In the Woods has all the hallmarks of a mystery novel—a murder, a disappearance, an assortment of oddball suspects, police procedural straight out of cable television, and detectives whose personal lives are just as screwed up as the cases they're investigating. It also won an Edgar Award, which is awarded to the best works in the mystery field. So that pretty much settles that.
But hold up, because it's not your average mystery for one big reason: The case goes unsolved. And that goes against the tenets of the mystery genre.
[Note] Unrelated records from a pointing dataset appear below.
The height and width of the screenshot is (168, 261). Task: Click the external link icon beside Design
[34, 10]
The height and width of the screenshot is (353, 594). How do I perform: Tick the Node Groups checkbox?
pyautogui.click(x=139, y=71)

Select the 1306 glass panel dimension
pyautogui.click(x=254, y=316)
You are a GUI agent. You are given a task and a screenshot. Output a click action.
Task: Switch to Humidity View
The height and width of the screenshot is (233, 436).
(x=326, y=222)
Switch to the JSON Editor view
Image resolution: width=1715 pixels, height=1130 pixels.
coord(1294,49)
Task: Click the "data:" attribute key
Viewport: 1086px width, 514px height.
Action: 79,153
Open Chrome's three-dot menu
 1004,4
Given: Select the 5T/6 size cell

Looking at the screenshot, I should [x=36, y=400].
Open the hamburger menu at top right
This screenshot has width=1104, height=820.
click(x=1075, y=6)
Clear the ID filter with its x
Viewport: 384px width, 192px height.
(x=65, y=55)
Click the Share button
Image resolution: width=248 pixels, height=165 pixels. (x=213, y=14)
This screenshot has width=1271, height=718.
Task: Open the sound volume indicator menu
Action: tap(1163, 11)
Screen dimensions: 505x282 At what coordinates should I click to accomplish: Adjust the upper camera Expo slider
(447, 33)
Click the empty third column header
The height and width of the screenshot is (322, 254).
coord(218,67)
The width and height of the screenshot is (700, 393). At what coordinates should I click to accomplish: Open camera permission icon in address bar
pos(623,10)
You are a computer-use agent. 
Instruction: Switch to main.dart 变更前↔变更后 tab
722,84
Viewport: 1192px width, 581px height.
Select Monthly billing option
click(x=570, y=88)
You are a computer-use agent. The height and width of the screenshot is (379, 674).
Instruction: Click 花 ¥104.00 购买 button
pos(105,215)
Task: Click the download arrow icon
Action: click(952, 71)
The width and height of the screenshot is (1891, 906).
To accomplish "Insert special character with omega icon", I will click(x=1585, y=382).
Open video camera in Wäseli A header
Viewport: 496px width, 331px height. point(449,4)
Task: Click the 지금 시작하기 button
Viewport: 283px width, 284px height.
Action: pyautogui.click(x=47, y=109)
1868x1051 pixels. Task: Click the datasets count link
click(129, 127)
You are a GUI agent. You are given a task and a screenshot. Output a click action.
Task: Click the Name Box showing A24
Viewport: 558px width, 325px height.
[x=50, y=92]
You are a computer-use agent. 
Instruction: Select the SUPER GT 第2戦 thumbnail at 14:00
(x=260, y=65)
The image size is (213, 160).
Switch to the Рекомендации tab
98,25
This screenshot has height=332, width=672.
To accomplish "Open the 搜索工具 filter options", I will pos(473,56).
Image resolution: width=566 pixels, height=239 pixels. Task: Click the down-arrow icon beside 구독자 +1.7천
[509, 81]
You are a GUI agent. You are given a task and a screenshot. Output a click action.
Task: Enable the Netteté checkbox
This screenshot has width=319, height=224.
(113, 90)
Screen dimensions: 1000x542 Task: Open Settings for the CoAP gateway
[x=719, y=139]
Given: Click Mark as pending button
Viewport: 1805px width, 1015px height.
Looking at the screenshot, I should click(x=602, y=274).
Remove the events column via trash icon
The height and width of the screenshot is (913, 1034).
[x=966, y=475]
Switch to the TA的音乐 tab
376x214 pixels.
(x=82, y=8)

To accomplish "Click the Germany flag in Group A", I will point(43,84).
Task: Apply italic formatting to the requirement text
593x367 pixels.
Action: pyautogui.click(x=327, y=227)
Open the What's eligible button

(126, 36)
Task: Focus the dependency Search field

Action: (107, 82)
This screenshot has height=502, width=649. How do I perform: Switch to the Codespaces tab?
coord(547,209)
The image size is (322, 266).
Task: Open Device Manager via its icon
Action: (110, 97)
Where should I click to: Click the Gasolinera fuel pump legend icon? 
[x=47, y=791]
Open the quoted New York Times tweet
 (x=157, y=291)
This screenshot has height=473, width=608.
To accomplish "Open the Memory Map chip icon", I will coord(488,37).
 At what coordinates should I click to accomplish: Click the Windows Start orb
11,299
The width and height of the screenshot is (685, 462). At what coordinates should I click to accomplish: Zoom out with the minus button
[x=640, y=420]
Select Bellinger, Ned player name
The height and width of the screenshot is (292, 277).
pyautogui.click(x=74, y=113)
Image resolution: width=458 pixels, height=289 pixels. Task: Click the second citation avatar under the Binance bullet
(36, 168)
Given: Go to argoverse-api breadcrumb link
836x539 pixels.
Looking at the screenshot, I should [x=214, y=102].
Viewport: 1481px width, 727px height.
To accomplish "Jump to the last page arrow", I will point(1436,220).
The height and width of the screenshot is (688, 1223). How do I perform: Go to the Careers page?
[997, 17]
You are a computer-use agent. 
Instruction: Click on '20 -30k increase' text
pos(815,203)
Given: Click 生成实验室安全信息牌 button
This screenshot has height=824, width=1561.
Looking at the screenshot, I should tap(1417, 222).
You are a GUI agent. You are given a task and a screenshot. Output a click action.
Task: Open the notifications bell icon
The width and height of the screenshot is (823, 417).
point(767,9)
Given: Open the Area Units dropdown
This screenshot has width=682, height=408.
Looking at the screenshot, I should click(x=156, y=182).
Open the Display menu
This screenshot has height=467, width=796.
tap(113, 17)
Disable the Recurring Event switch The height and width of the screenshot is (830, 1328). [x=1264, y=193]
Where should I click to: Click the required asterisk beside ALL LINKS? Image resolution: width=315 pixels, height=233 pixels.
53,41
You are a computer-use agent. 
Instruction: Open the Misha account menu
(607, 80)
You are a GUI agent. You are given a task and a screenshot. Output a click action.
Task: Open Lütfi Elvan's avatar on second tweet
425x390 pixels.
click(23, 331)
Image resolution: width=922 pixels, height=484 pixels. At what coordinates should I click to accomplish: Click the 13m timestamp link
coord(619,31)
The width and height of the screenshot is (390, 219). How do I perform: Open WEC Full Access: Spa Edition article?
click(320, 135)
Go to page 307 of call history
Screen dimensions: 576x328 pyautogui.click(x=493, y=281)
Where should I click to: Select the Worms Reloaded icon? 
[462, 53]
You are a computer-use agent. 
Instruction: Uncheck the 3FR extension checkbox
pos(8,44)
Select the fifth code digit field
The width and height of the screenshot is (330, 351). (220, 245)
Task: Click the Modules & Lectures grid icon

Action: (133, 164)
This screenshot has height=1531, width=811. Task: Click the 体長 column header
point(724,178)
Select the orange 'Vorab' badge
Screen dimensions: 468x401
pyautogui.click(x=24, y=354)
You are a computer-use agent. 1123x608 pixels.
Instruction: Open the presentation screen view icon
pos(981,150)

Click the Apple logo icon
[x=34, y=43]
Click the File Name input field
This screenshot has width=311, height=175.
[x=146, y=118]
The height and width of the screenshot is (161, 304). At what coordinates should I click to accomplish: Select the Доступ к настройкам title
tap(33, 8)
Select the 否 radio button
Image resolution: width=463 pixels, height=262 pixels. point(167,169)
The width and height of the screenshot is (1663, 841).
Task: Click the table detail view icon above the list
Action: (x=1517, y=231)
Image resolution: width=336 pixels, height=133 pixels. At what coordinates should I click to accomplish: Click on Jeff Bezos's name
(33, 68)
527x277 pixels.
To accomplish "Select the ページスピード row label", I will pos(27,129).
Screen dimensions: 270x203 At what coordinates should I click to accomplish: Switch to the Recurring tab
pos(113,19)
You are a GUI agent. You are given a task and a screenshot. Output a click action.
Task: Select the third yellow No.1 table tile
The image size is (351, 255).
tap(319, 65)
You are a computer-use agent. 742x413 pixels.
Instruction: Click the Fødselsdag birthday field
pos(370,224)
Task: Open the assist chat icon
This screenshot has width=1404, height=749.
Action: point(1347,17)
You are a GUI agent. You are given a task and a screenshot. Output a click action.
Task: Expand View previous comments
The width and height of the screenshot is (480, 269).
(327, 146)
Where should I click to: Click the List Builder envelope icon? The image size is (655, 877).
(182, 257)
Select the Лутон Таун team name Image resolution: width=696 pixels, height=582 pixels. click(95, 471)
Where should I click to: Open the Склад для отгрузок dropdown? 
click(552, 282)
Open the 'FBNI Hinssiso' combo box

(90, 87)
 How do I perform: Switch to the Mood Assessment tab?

Like Dudley Do-Right, mystery detectives always get their man (or seventeen-year-old girl). But in In the Woods, not only does the mastermind behind the crime, Rosalind Devlin, basically go free because Rob screws up the investigation so much, but the 1984 crime, an incident that hangs over the entire plot of the novel, goes completely unresolved. It basically could have been anyone—Rob, Jonathan Devlin, an owl-shaped demon in the woods. Even a true detective like Rust Cohle couldn't have solved this mystery. It's decades old and cold as a case gets, and yet it looms large.
Because of this, In the Woods is a postmodern mystery—it takes the traditional tenets of the mystery genre and toys with them. After all, not only does it explore the unexplorable in its repeated visits to the 1984 case, it's decidedly comfortable in leaving the whole debacle unexplained.